有什么东西止不住地溢出来,我咬死了牙关也忍不住,粗暴地拿袖子擦过时见到一片刺目的红,整个世界都在摇摇晃晃着,要碎裂掉似的,不对,正在晃荡着的是我,我想,单膝跪了下去,天青正红着眼看我,眼泪一颗颗掉下去,沿着尖细的下巴滴落,圆润的玉珠似的,那么大滴,我从未她哭成这个样子,我真不曾见她真哭过,她向来都是满眼的泪,盛着满眼的泪却一滴也不掉,软着声要人哄的柔软姿态。
她咬着牙关,一张脸惨白,只红着张薄唇——咬得太厉害都咬出血了,她不肯哭出声,又像是方才那一声哀鸣耗尽了所有的力气,眼泪不要钱地砸下去,砸在躺在她腿上的人身上,这个时候他要是活着,定会心疼地拿手帕去擦人的脸,软着声拿哄小孩子的腔调心疼道:“唉唉别哭啊我的心肝儿,谁欺负你了你告诉爹,爹给你撑腰,要是爹错了,你看我不是来哄你了么?小祖宗诶你可别哭啊,哭的我心都碎了,你要什么我都给还不成么。”
可是现在那个人永远地合上双眼,再也不能为天青做点什么了,我甚至觉得可笑地想这老头子不会死,全天下死了他都不该死,可他就是死了。

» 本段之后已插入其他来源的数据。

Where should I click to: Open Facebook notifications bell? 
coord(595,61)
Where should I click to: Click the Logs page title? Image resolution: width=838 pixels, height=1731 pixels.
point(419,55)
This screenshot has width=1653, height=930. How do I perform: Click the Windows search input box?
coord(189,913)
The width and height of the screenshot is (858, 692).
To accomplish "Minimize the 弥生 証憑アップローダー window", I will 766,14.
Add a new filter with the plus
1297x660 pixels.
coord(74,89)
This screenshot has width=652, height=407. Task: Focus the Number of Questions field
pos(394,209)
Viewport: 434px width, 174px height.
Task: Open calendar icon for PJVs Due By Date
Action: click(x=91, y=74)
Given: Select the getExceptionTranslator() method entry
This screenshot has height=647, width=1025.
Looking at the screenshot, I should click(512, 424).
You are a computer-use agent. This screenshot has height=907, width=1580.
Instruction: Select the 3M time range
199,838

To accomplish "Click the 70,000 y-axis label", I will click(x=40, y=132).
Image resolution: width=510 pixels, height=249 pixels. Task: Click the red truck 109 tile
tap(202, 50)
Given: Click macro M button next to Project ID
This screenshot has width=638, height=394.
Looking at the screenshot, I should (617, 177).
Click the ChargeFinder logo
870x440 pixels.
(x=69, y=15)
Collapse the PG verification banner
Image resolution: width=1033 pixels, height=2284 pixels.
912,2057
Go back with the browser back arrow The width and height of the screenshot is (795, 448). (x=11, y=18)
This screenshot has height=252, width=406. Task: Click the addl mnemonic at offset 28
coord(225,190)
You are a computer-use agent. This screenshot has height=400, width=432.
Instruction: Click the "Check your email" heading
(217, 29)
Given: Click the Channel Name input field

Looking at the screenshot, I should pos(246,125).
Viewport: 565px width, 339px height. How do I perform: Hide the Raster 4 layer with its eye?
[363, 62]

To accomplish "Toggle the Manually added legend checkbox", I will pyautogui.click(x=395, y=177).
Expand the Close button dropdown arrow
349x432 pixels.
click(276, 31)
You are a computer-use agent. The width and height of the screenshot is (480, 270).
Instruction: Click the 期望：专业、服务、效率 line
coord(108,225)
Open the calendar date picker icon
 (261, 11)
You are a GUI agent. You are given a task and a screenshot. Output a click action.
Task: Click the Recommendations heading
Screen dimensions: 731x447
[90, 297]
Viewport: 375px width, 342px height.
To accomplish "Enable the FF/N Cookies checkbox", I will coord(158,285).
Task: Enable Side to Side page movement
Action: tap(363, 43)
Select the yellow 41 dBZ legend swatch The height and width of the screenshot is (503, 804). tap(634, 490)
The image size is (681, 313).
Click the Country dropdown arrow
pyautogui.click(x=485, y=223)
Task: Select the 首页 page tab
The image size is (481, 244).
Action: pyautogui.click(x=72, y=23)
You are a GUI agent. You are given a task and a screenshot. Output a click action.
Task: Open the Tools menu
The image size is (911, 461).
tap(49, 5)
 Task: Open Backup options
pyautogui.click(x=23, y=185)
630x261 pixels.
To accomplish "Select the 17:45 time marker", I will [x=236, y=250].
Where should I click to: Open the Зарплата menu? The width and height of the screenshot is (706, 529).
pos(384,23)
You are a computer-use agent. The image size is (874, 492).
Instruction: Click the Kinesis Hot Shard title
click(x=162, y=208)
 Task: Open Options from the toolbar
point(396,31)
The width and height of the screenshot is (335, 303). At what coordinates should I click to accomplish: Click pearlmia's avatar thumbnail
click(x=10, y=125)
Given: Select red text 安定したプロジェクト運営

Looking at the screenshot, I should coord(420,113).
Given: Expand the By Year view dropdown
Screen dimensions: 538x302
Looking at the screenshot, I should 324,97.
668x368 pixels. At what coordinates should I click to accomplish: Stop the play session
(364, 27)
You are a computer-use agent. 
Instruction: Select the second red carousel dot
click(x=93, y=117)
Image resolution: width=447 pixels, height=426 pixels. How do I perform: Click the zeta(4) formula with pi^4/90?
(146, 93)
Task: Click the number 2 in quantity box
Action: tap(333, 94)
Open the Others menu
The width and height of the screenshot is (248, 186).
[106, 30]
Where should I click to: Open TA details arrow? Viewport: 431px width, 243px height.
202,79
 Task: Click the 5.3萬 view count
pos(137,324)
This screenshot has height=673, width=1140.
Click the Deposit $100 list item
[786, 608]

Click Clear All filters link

“天青都哭成这个样子了,你怎么还不去哄她呢。”我笑,摸了摸那人的脸,推了推他,想要他起来,他起来后会故作出风度翩翩的模样,随手抄把书画纸扇都能大杀四方,他能威风堂堂地护着我和天青,带我们杀出这重重人群的围堵,腥红颜色最配他嚣张散漫的姿态,他散漫的姿态和着杀戮是浓墨重彩的画。
“哥——”我听见有人喊我,恍惚间抬头才觉出那人是天青,那喑哑得要碎裂的是嗓真不该是天青能发出的声音,她只该软着声和着幼年学习吴音的腔调,做出柔软的握不住刀剑的姿态,只该被人宠着惯着骄纵着,所求皆被人应许。
“老头子没了,他和白青莲厮杀时,被方式微刺杀,方式微被杀了,本来只是重伤而已,霄琅教的老道士偷袭,将被斩杀之时,霄琅教大弟子白青莲……”天青说着顿了顿,扯着唇笑了一下,她拿满眼的哀看我,莹亮的泪落了满脸,像是一道又一道不伤皮肉的透明伤痕,笑容是再明丽不过的,就着这个明丽的笑她继续道:“霄琅教现任掌门白道长,给了致命一剑。”
“天青,你知道那不是我本意,我们二人本打算点到即止,现任掌门是我师兄,养育我十多年的师兄!我师兄都死在你手里,这还不够吗?”白青莲问,竭尽全力克制着,声音都在抖,语气里尽是惶恐,那种害怕失去什么的悲伤。
“你我之间,便如此发,我纠缠你这么多年,这下你可如愿以偿,求得解脱了,霄、琅、教、白、大、掌、门?”天青笑了起来,就像方才哭得要把几百年眼泪落尽的人不是她似的,勾着唇笑时长睫荡了荡,抖落出最后一滴眼泪来,她很快便语气如常,声色里带着惯有的嘲讽刻薄,她冷锐起来,向来都是如此扎人的,刺猬一眼没隔着手的地方。
我抖了抖袖子,拿手擦擦人满脸的泪痕,好不容易把人的脸擦干净了,那边便有人道:“白掌门,这人已和你没什么关联,天若水这人,还是把他的头割下来再说吧,当年都说这个人是死透了的,可是你看,这人还活着,天若水不是什么好人,他养大的两个孩子也不是,白道长你便是为那妖女蛊惑,为了江湖大义……”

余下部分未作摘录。